Tragiczny wypadek w Jeleniej Górze (woj. dolnośląskie). Pijany kierowca jeepa śmiertelnie potrącił tam dwie nastolatki, a potem wpadł autem do rzeki. Jak podała policja, za kierownicą auta siedział mężczyzna, który w organizmie miał blisko dwa promile akoholu.
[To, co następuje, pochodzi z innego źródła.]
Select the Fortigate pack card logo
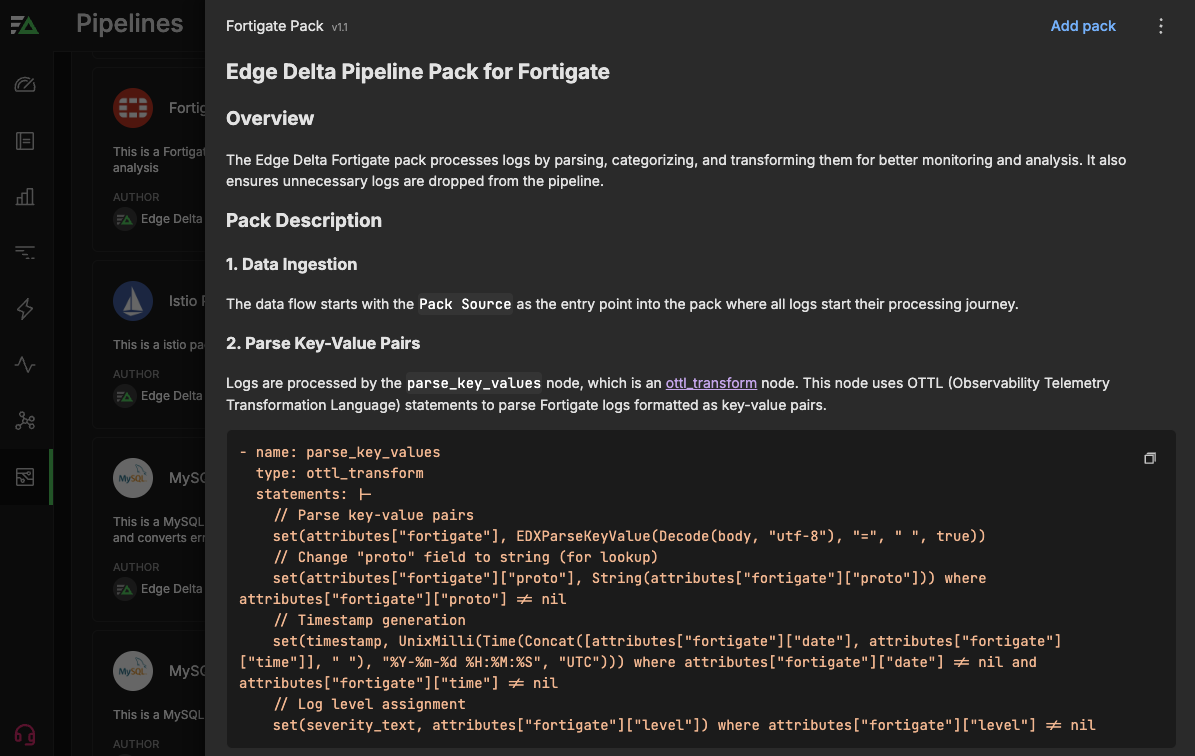This screenshot has width=1195, height=756. [133, 107]
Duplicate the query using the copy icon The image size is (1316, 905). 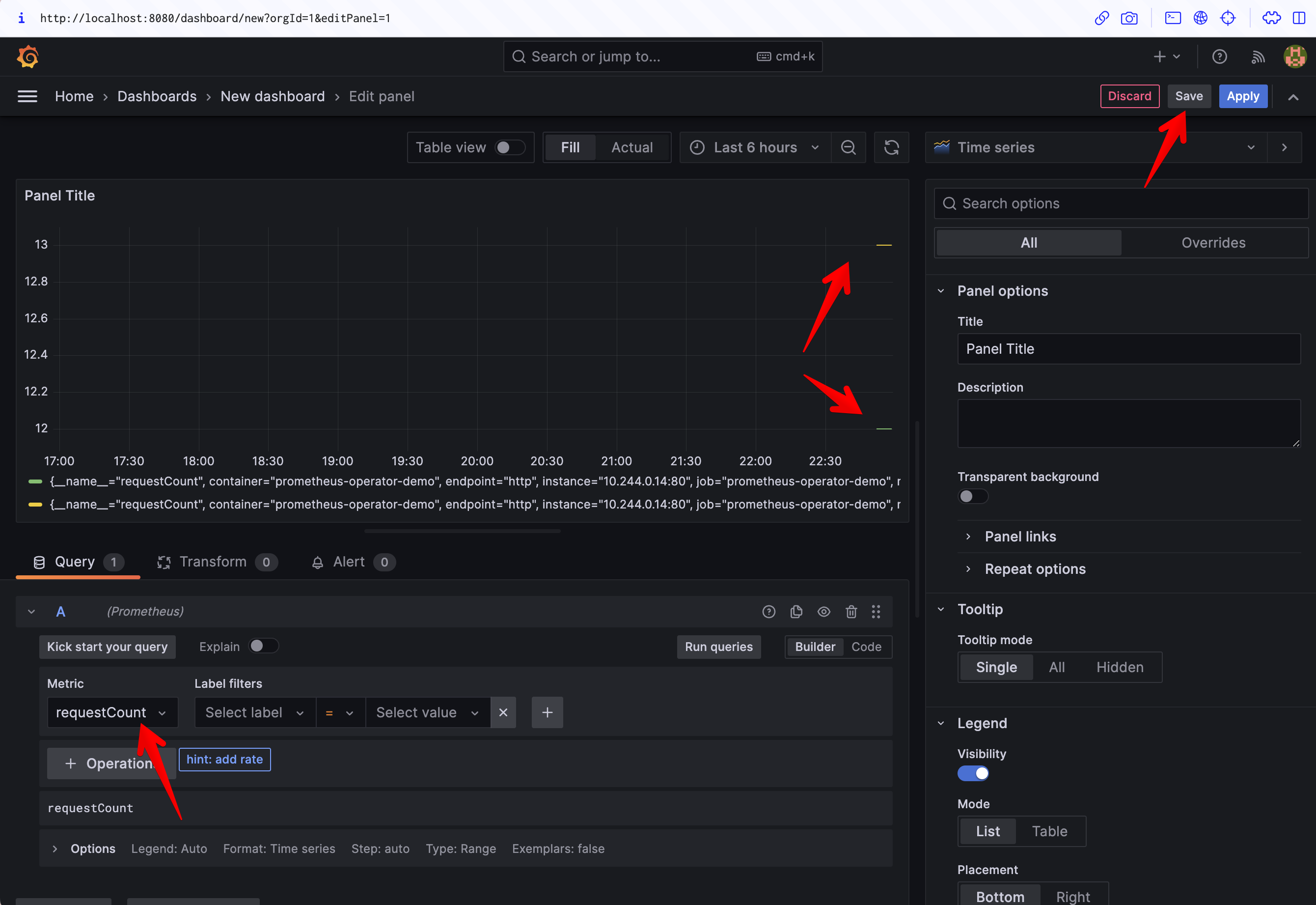[795, 611]
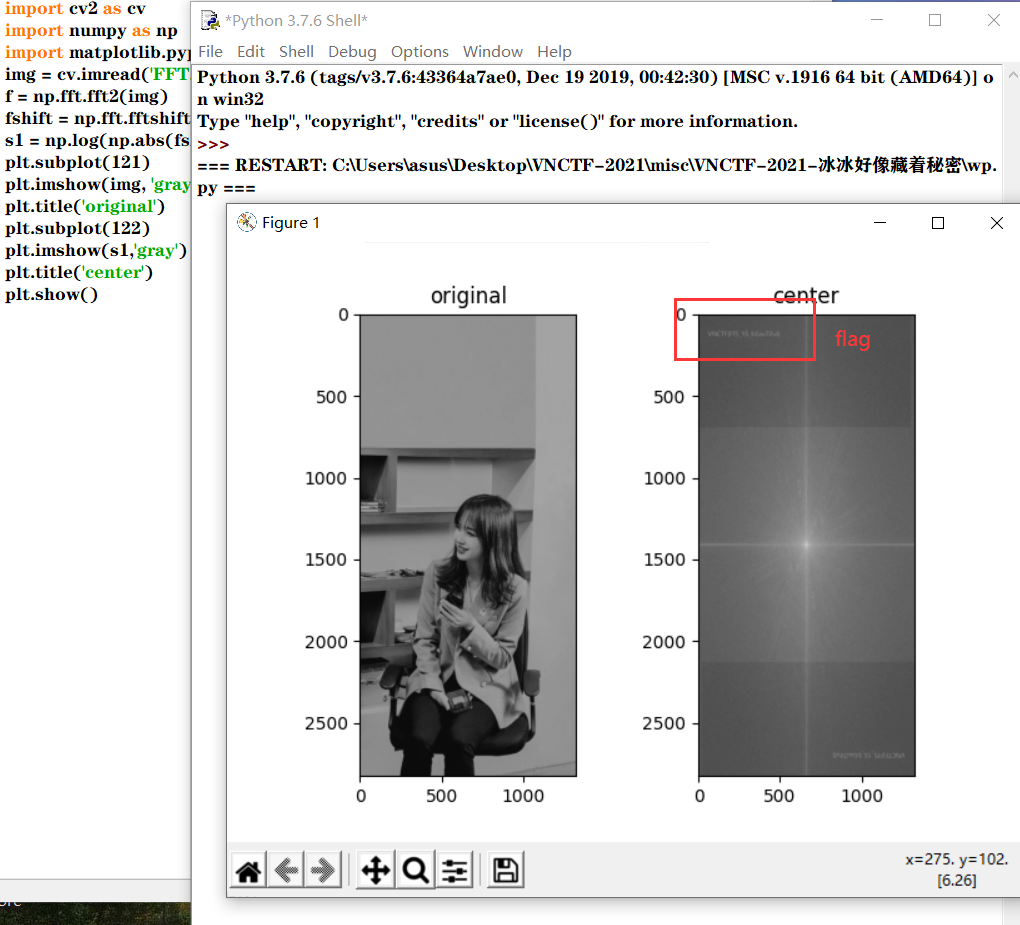
Task: Close the Figure 1 window
Action: [996, 223]
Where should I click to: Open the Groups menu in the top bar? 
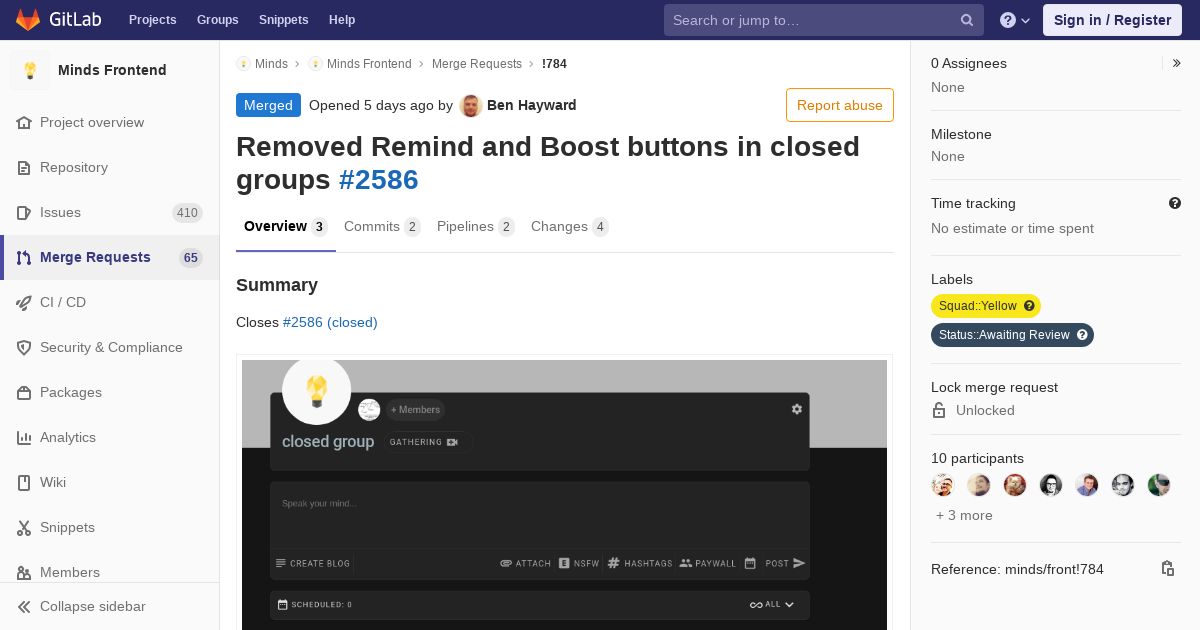tap(217, 20)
Do tej tragedii doszło kilka minut przed północą na ul. Sobieskiego. - Kierowca jeepa wjechał na chodnik uderzając w dwie dziewczyny w wieku 14 i 16 lat - mówiła podinsp. Małgorzata Gorzelak z policji w Jeleniej Górze.
Był pijany
Policjantka relacjonowała, że samochód przebił się następnie przez barierkę i wpadł do rzeki. Jak podała podinsp. Gorzelak, za kierownicą auta siedział 27-letni obywatel Ukrainy. Jego pasażerką była o cztery lata młodsza kobieta, także obywatelka Ukrainy.
Nastolatek nie udało się uratować. Zginęły na miejscu. Natomiast kierowca jeepa i jego pasażerka trafili do szpitala. Z auta wyciągnęli ich strażacy. - Mężczyzna miał blisko dwa promile alkoholu w organizmie - poinformowała Gorzelak.
Jak tylko wytrzeźwieje, zostanie przesłuchany.